Today, nearly two years later, the National Black Justice Coalition stands as the only national organization dedicated primarily to equality for gay African Americans. Two of the D.C.-based organization’s board members call the metro area home: H. Alexander Robinson, NBJC executive director and CEO, and Donna Payne, NBJC vice president.
Civil rights issues come easy to Payne, who works fulltime as the Human Rights Campaign’s senior constituency organizer. She was, in a manner of speaking, born into the movement. ”On top of being a minister, my father was involved politically in Nashville,” says Payne, a Tennessee native. ”My mother was active also. She was part of working with Dr. King’s nonviolence movement…. I was sitting on her shoulders on the night before [King] was killed. We were all together at the church service. I still remember his voice.
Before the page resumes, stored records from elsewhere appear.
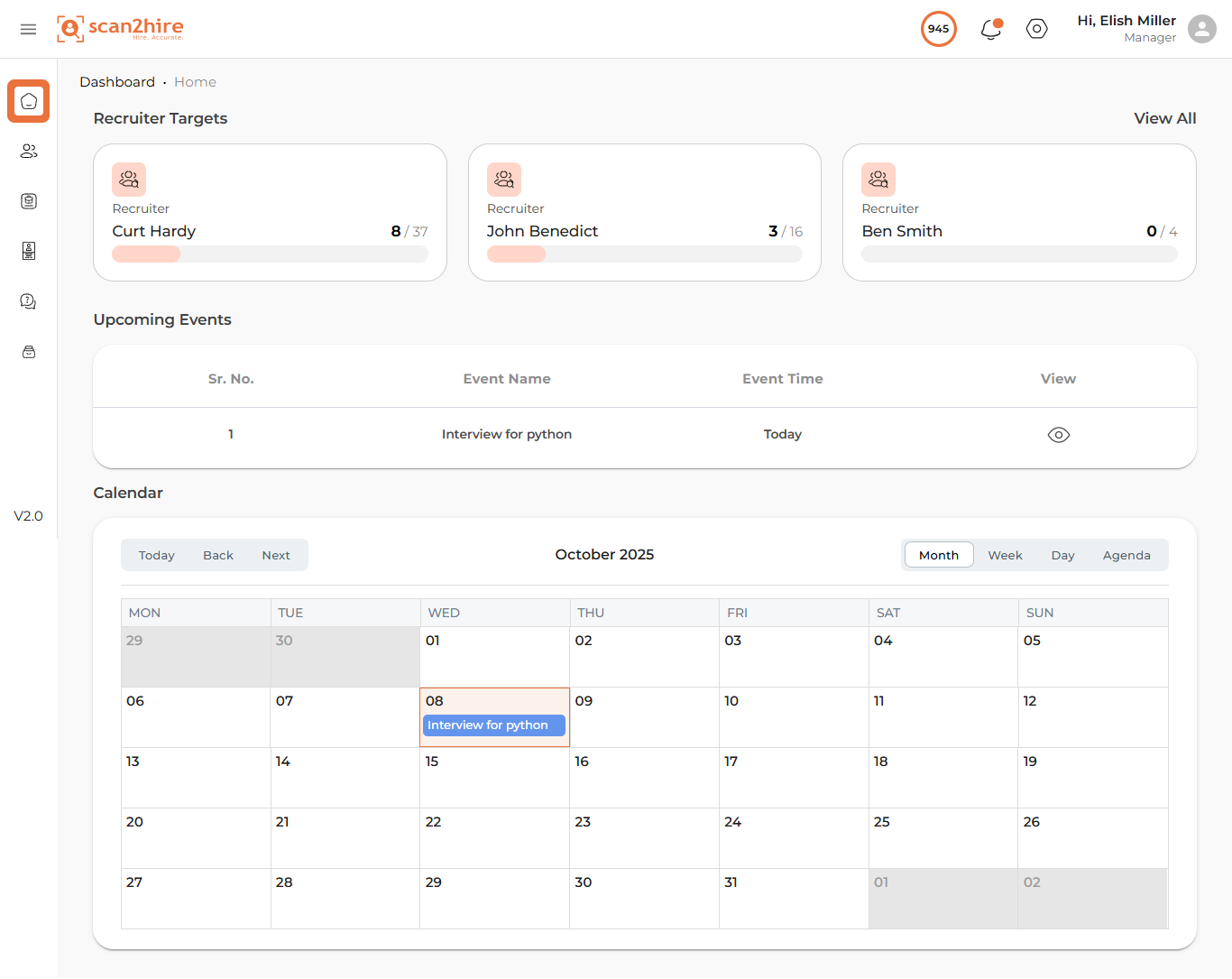Click the Home icon in the sidebar
1232x979 pixels.
pyautogui.click(x=29, y=101)
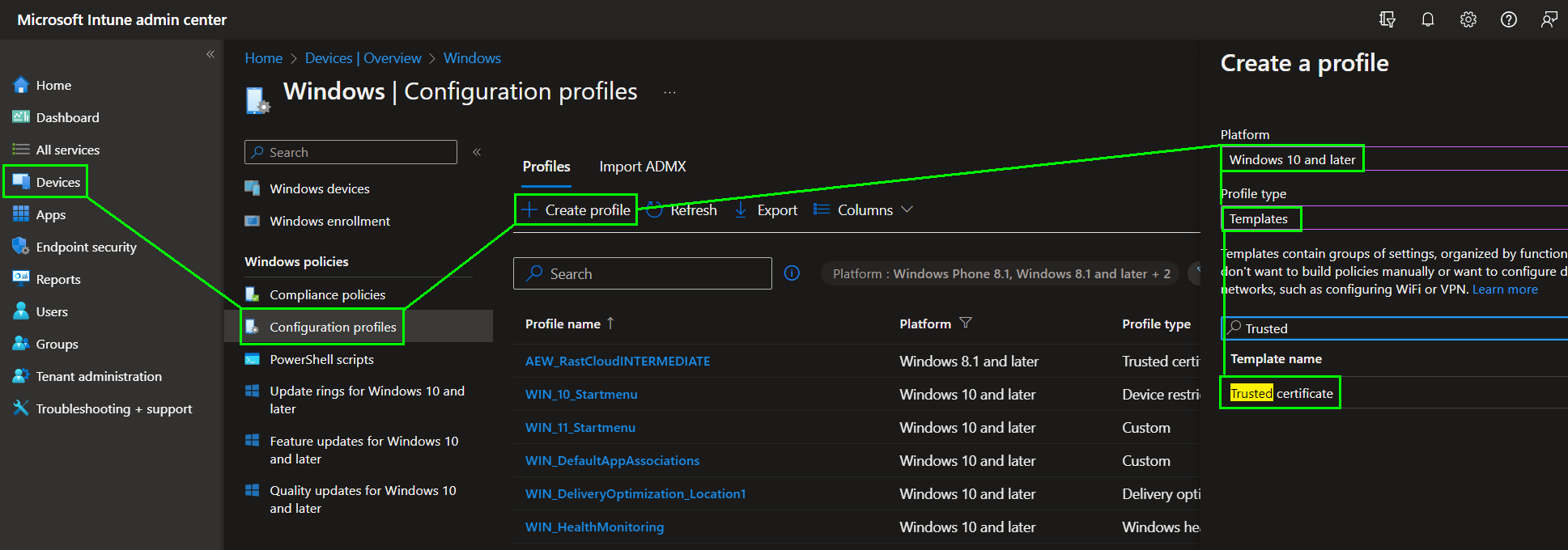The width and height of the screenshot is (1568, 550).
Task: Collapse the Windows secondary menu pane
Action: pos(477,152)
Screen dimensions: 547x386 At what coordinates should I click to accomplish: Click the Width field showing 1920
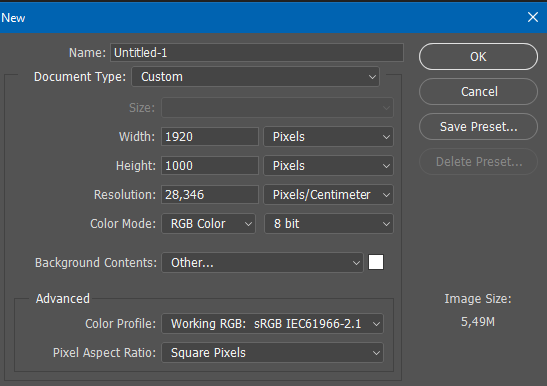pyautogui.click(x=210, y=136)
I was five.”
Donna Payne |
Though coming out in her 20s caused some friction with her mother — her father, who did much to spark Payne’s sense of social justice, died years earlier — the two are very close today. ”She comes up here a lot,” says Payne. ”She’s proud [of me], but she did go through a huge amount of learning. She was not proud at first. That was a six-year journey.”
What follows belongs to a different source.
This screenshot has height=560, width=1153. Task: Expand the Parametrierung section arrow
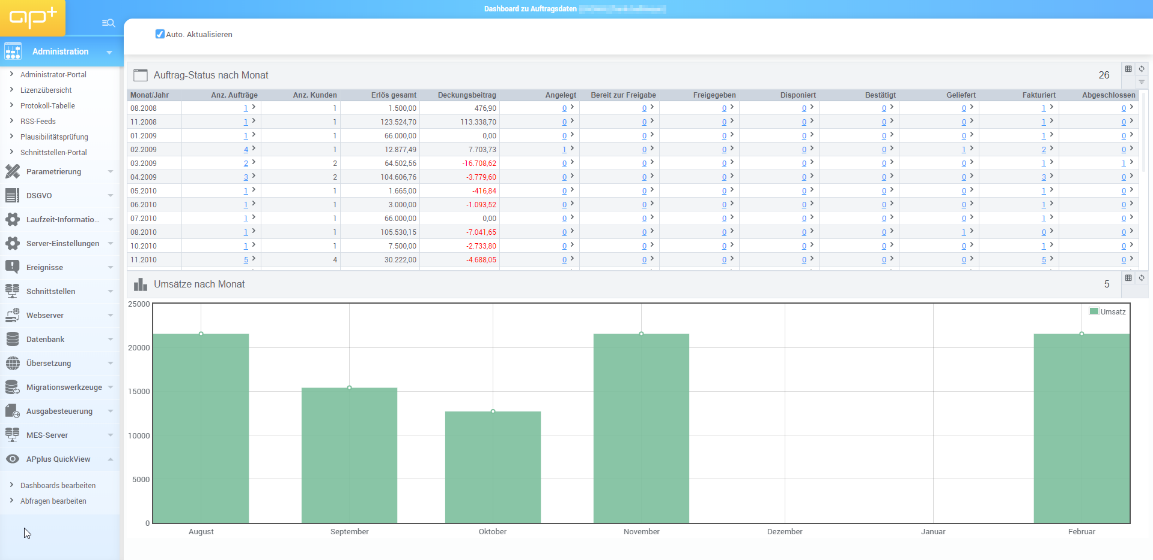click(x=110, y=171)
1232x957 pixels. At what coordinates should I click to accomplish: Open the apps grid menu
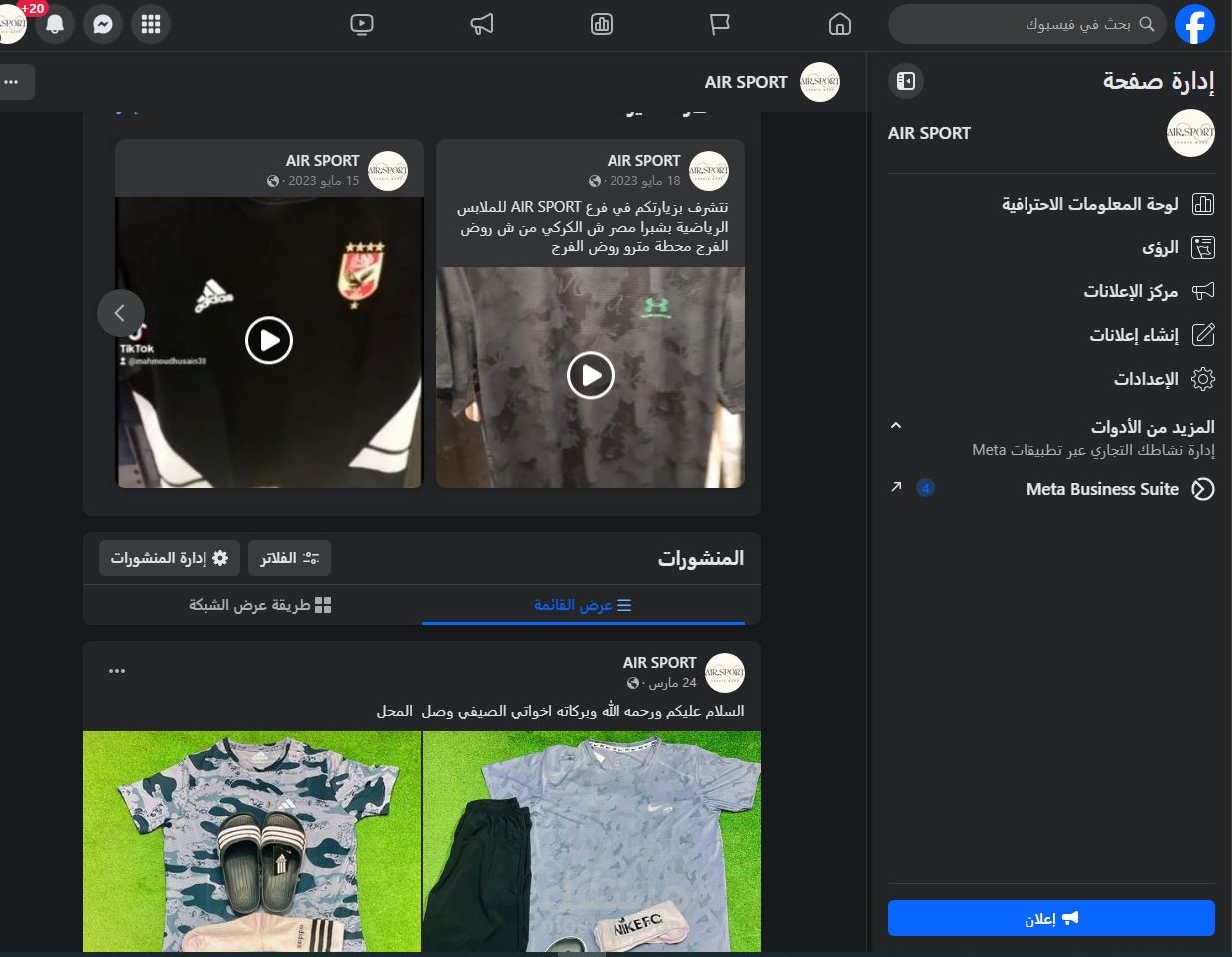(151, 24)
Robinson’s own journey — which includes a wife and child, and an MBA from Stanford University — led him to San Francisco in the late ’70s and a reckoning with his sexual orientation and political awareness.
”It blew my mind,” he says. ”I was totally taken aback by the whole experience…. It wasn’t until I moved to San Francisco that I actually knew that there was anything like partnered gay men. I’d always had sort of an interest in politics, but living in San Francisco during the beginning of the [AIDS] epidemic, I really became engaged.”
This week, both Payne and Robinson will experience a notable step on their respective political journeys as the NBJC hosts its first Black LGBT Community Leaders Summit, which began yesterday, Sept. 21 and runs through Friday, Sept. 23. Despite the demands of preparing for the summit, as well as the demands of their regular duties — it was impossible to sit down with both at the same time as an appointment with Kweisi Mfume had Robinson on the road, while Payne had to head to Detroit for an HRC ”Gospel & Soul” event — each did manage to find time last week to speak with Metro Weekly. While interviewed separately, their answers have been formatted to read as a single interview.
METRO WEEKLY: NBJC is hosting its first Black LGBT Community Leaders Summit. This coincides with the Congressional Black Caucus Foundation’s 35th annual conference, also held in D.C. How will these two meetings mesh?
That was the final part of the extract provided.